### To do
Starting with the line that contains "Task: Open the Listen Live options", return every line through the end of the listing below exactly as written. Omit the pictures.

### Supplied material
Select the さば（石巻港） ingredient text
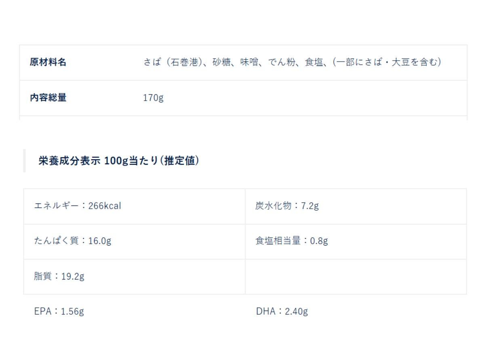485x364 pixels. pos(173,62)
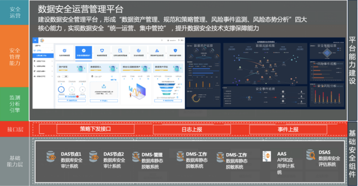
Task: Click the shield refresh workflow step icon
Action: pyautogui.click(x=102, y=50)
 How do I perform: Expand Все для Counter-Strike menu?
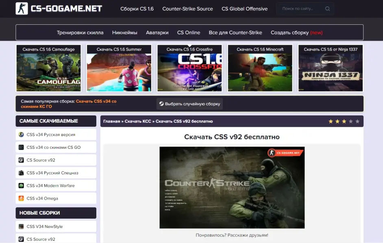[235, 33]
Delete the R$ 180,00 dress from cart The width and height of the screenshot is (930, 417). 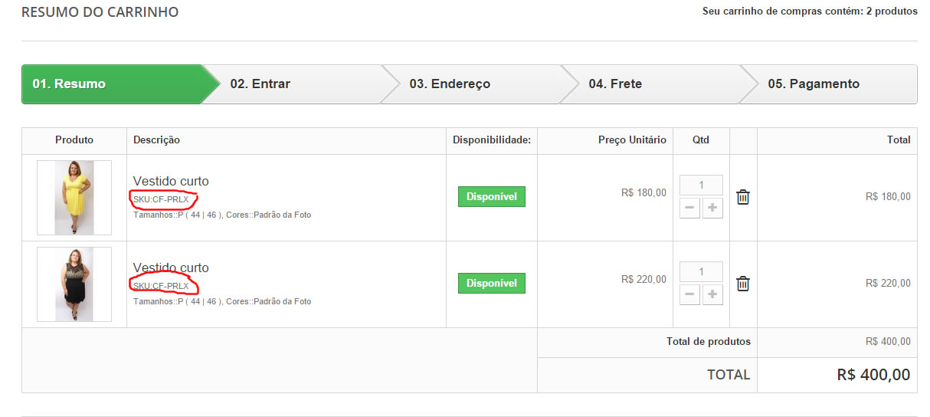742,197
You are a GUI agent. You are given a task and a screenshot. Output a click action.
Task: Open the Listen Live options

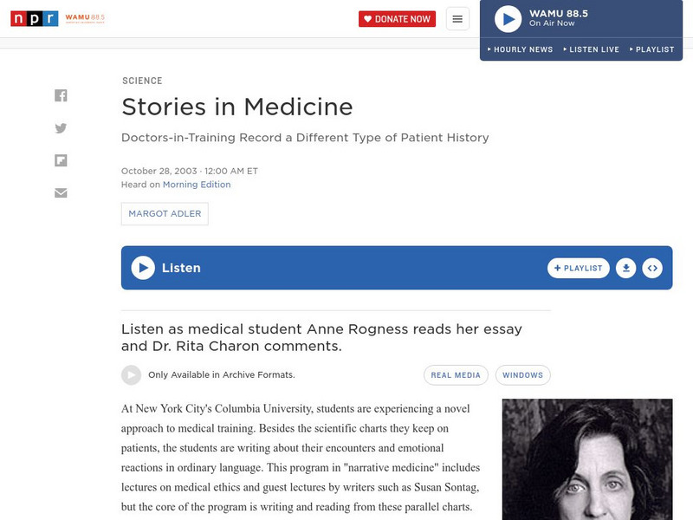click(x=593, y=49)
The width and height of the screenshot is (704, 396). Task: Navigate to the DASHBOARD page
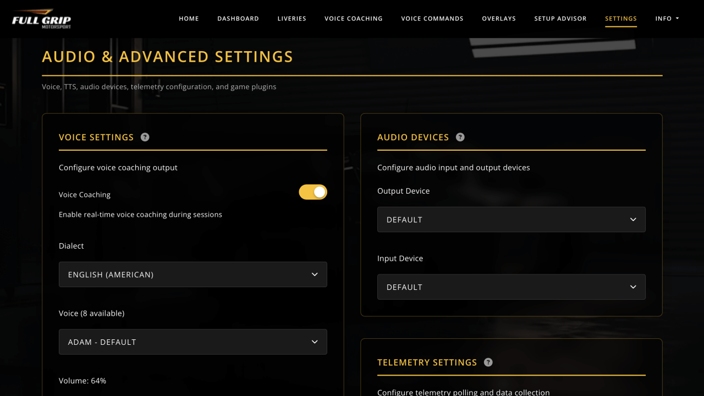pyautogui.click(x=238, y=18)
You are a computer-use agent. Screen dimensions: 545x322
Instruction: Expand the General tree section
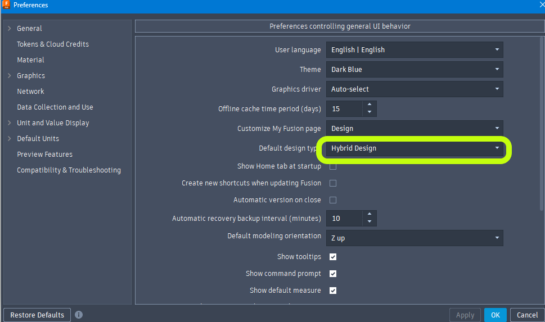point(10,29)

### Solved problem
Task: Open the Listen Live options

click(x=593, y=49)
The width and height of the screenshot is (704, 396). Task: Navigate to the DASHBOARD page
pyautogui.click(x=238, y=18)
You are a computer-use agent. Screen dimensions: 545x322
Instruction: Expand the General tree section
point(10,29)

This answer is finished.